Francis Pelzer
Analyst · Tim Long from Barclays
Thank you, Francois, and good afternoon, everyone. As we previewed in our preliminary results announcement and as Francois just highlighted, we delivered a very strong Q1. On a GAAP basis, Q1 revenue was $625 million. First quarter non-GAAP revenue of $626 million was up 10% year-over-year and well above the high end of our initial $595 million to $615 million guidance range.
Please note, as I review our revenue mix, I will be referring to non-GAAP revenue measures. Also, this will be the last quarter we speak about non-GAAP revenue as we lap the acquisition of Shape. Going forward, the add-back of the Shape purchase accounting write-down is de minimis.
Q1 product revenue of $289 million was up 23% year-over-year and accounted for approximately 46% of total revenue.

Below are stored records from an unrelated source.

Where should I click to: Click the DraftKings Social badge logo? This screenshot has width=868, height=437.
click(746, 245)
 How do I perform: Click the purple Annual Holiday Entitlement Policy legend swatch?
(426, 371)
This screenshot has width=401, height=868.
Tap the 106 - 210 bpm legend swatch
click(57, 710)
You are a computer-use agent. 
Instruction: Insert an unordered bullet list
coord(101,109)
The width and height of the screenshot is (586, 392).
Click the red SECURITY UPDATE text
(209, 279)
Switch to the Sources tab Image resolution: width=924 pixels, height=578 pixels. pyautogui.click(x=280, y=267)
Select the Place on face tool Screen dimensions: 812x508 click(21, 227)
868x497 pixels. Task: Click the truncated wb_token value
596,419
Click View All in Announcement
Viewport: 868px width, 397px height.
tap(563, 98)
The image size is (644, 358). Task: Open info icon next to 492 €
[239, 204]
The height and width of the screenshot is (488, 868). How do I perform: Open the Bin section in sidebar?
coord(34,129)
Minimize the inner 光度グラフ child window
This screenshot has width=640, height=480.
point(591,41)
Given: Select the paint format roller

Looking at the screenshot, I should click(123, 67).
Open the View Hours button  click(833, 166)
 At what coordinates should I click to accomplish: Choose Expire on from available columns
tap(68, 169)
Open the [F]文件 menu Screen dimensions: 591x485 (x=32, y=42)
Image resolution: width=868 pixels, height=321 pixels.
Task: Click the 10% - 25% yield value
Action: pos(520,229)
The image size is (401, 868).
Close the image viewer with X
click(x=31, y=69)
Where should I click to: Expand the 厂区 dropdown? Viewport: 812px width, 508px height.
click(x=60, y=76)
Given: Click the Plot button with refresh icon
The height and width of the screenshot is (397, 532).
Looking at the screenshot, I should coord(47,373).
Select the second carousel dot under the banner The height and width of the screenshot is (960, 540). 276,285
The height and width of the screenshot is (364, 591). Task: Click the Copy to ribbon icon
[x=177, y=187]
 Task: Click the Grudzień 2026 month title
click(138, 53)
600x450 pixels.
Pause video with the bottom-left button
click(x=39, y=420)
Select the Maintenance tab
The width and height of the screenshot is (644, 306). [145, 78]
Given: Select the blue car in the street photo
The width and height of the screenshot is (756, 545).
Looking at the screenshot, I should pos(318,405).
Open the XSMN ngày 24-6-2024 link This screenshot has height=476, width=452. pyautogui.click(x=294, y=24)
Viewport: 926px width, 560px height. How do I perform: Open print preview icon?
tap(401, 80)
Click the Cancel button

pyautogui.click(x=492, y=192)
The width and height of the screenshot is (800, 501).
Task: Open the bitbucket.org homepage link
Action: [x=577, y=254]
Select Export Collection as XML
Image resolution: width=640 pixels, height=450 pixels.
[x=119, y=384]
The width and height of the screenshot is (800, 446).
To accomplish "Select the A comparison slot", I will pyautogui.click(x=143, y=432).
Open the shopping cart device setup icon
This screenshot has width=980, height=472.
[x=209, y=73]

This is the strongest product revenue growth we have delivered since Q2 of FY 2011, nearly a decade ago.
As Francois noted, customers accelerating their digital transformation efforts drove growth in both our software and system sales. Software revenue was $111 million, growing 70% compared to the year ago period, which did not include contribution from Shape. Excluding Shape's contribution in Q1 of '21, software revenue grew approximately 35% year-over-year.
Our mix shift continued this quarter with software representing 38% of product revenue in Q1, up from 28% in the year ago quarter. Customers' preference for flexible subscription models continue to fuel our subscription revenue momentum. In Q1, we again drove record subscription volume with subscriptions representing 77% of software revenue in the quarter.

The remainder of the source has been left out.